Headshot of Maria Ressa.

Maria Ressa answers questions during the launch of her book “How to Stand Up to a Dictator: The Fight for Our Future” in Manila, Philippines, in 2022.

AP Photo/Aaron Favila

Campus & Community

Maria Ressa will speak her troubled mind

5 min read

‘Democracy dies quickly,’ warns Nobel laureate ahead of Commencement, where she hopes to find students committed to protecting it

A collection of stories covering Harvard University’s 373rd Commencement.

Amid the AI boom and relentless attacks on the global information ecosystem, democracy is now at a tipping point, says Maria Ressa, a recipient of the 2021 Nobel Peace Prize and principal speaker for Harvard’s 373rd Commencement on Thursday. 

An investigative journalist and co-founder of Rappler, a digital news outlet based in Manila, Ressa, 60, has long warned of malign actors polluting social media with propaganda and disinformation in service of anti-democratic goals. She built on and amplified this work during her time as a fellow at Harvard Kennedy School’s Shorenstein Center on Media, Politics and Public Policy and Center for Public Leadership in fall 2021.

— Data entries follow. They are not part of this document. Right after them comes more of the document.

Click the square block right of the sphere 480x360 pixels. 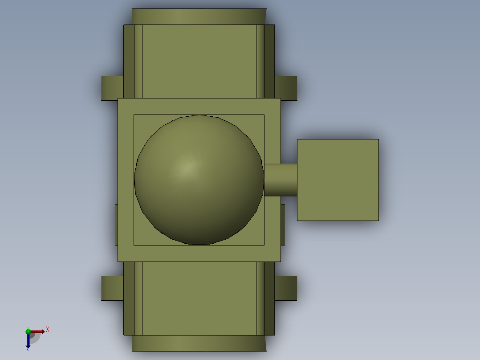[x=338, y=180]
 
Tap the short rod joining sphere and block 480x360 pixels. [x=281, y=180]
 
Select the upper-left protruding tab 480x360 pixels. [x=112, y=88]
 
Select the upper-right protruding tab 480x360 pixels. [x=286, y=88]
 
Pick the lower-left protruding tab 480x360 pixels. [x=112, y=288]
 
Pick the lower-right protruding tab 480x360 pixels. [x=286, y=288]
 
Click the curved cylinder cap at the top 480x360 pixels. [x=199, y=16]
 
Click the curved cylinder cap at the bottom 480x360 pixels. [x=199, y=343]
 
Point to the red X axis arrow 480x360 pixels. [x=38, y=331]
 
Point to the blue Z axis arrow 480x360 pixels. [x=28, y=341]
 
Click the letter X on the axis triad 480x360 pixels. [x=48, y=330]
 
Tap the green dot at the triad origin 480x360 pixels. [x=28, y=331]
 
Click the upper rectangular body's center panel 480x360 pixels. [x=199, y=61]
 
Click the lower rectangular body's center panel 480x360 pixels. [x=199, y=298]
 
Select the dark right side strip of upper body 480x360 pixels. [x=269, y=61]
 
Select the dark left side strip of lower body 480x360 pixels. [x=129, y=298]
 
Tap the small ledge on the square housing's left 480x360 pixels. [x=116, y=225]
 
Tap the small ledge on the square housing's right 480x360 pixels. [x=283, y=225]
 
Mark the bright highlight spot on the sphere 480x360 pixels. [x=188, y=167]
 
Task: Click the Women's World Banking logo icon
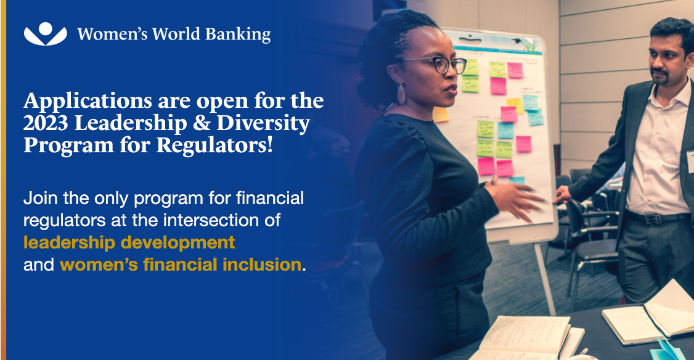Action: (x=45, y=34)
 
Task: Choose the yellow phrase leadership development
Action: (x=129, y=242)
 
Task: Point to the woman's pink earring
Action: (x=401, y=94)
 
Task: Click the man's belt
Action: (x=656, y=218)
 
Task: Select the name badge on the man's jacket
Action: (x=690, y=162)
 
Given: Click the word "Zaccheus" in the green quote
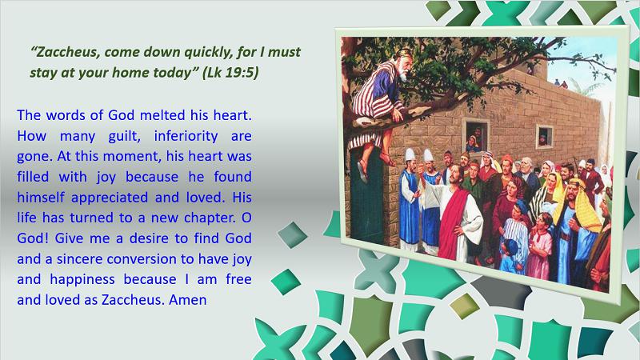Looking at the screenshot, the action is pyautogui.click(x=66, y=52).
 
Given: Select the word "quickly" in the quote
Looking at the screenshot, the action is pyautogui.click(x=209, y=53).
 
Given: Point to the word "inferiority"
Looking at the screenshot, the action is pyautogui.click(x=186, y=136).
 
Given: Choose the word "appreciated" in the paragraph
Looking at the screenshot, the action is pyautogui.click(x=110, y=198).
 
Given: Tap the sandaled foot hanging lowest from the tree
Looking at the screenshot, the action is pyautogui.click(x=362, y=170).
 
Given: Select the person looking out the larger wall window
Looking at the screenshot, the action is pyautogui.click(x=474, y=140).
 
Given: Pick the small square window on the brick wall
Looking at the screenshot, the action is pyautogui.click(x=544, y=137).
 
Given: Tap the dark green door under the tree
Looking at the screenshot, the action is pyautogui.click(x=366, y=197).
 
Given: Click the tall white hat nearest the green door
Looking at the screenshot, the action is pyautogui.click(x=410, y=154).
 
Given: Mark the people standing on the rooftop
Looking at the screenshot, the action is pyautogui.click(x=561, y=84).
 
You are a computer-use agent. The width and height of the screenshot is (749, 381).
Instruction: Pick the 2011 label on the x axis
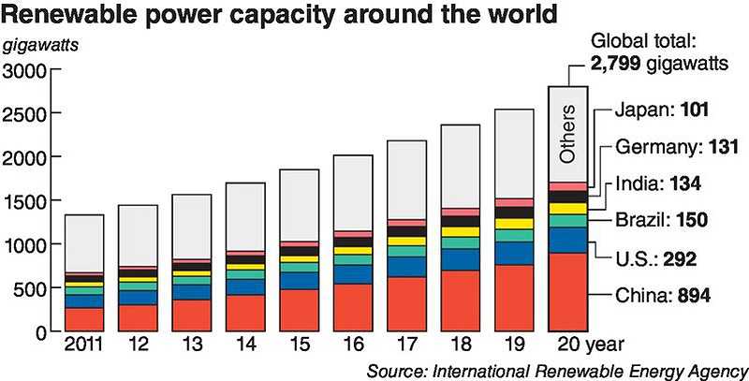coord(83,346)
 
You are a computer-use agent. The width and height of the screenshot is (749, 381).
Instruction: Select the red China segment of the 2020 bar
coord(567,292)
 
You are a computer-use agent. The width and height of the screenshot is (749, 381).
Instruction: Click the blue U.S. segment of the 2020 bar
coord(567,240)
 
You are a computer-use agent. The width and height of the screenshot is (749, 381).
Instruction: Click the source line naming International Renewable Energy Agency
coord(557,369)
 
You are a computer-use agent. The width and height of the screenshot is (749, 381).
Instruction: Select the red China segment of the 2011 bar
coord(83,319)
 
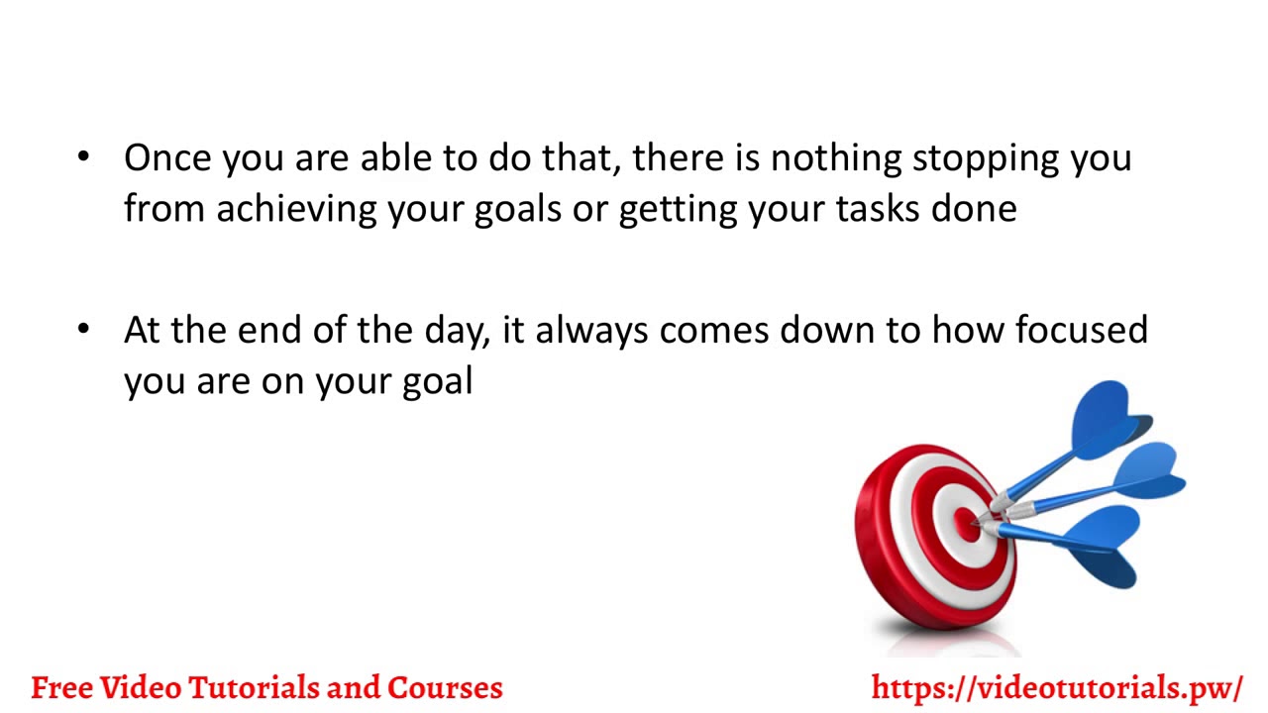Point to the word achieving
[296, 210]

Speaking to the Gazette, Ressa, a 1986 graduate of Princeton, talked about life after the Nobels, declines in press freedom, and what worries her most about democracy in the U.S. and around the world. The interview has been edited for clarity and length.


How has life changed since you were awarded the Nobel? 

I was allowed to travel. Leading up to that, I had been denied travel four or five times. I think in 2019, I had received 10 arrest warrants. When the Nobel was announced, I had just put in a request for a Harvard fellowship. It was going to be my “This is where I’m staking the battle” moment. The Philippines is not North Korea, and I was trying to give the benefit of the doubt even though my rights had been severely curtailed. Soon after that, I was at Harvard for a month, the Shorenstein Center and the Center for Public Leadership. It was like breathing fresh air. 

The government of Rodrigo Duterte charged you and Rappler with a number of crimes amid aggressive coverage of its policies and actions, including a harsh crackdown on drugs that left thousands dead. Where do those cases stand and how have you been treated under President Ferdinand Marcos Jr.?

By 2020, I had been convicted of cyber libel. There were 10 criminal charges going. Under the Duterte administration, we were in hell. And I would say both in our legal cases, and in our country under Marcos after Duterte, we moved to purgatory. It’s not yet perfect, but we went from hell to purgatory, so yay! [Laughs.] We keep going. The fear has lifted, and we move forward.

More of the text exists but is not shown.